═══ SUPPLIED TEXT ═══

[Haskell-cafe] Re: Arrow instance of Transducer (Was: [Haskell] ANN: Streaming Component Combinators 0.4)

Mario Blažević mblazevic at stilo.com
Sun Jan 17 11:59:50 EST 2010


>>> Stupid question: Is it related to Arrows?
>>
>>     Not really. You might say it's more general than arrows, because 
>> the streaming components are not restricted to a single input and 
>> single output type. On the other hand, they are all specific to stream 
>> processing, much like Fudgets and Yampa which are arrow-based.
>
> Arrows use tuple values for multiple inputs and outputs. Actually I'm 
> using arrows this way for signal processing.
> 
>>     I suppose the Transducer data type [1] could be made an Arrow 
>> instance, which would let me rename the 'connect' combinator [2] to 
>> (>>>). I'll have a look at Yampa to see if I can harvest more 
>> combinator names, thank you!

═══ SUPPLIED DATA ═══

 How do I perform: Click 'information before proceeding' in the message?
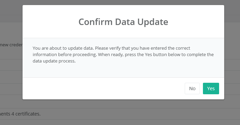click(x=65, y=55)
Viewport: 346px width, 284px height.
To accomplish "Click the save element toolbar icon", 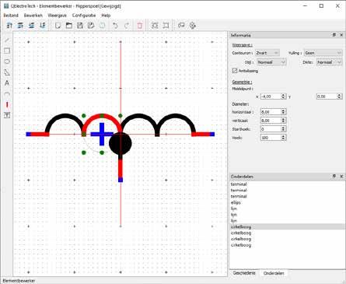I will [80, 26].
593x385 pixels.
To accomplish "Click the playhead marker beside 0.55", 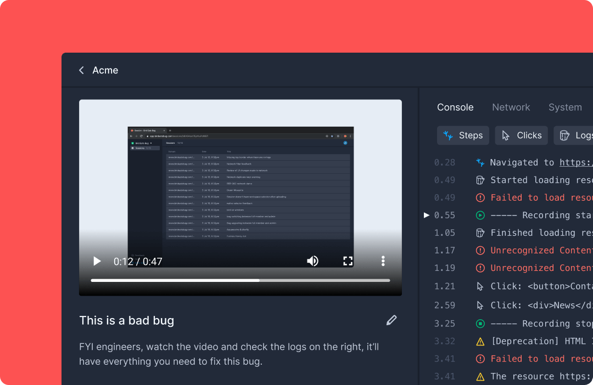I will [427, 215].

═══

Write out the whole mailing-list message about making Transducer an Arrow instance, reproducing every line without any change.

[Haskell-cafe] Re: Arrow instance of Transducer (Was: [Haskell] ANN: Streaming Component Combinators 0.4)

Mario Blažević mblazevic at stilo.com
Sun Jan 17 11:59:50 EST 2010


>>> Stupid question: Is it related to Arrows?
>>
>>     Not really. You might say it's more general than arrows, because 
>> the streaming components are not restricted to a single input and 
>> single output type. On the other hand, they are all specific to stream 
>> processing, much like Fudgets and Yampa which are arrow-based.
>
> Arrows use tuple values for multiple inputs and outputs. Actually I'm 
> using arrows this way for signal processing.
> 
>>     I suppose the Transducer data type [1] could be made an Arrow 
>> instance, which would let me rename the 'connect' combinator [2] to 
>> (>>>). I'll have a look at Yampa to see if I can harvest more 
>> combinator names, thank you!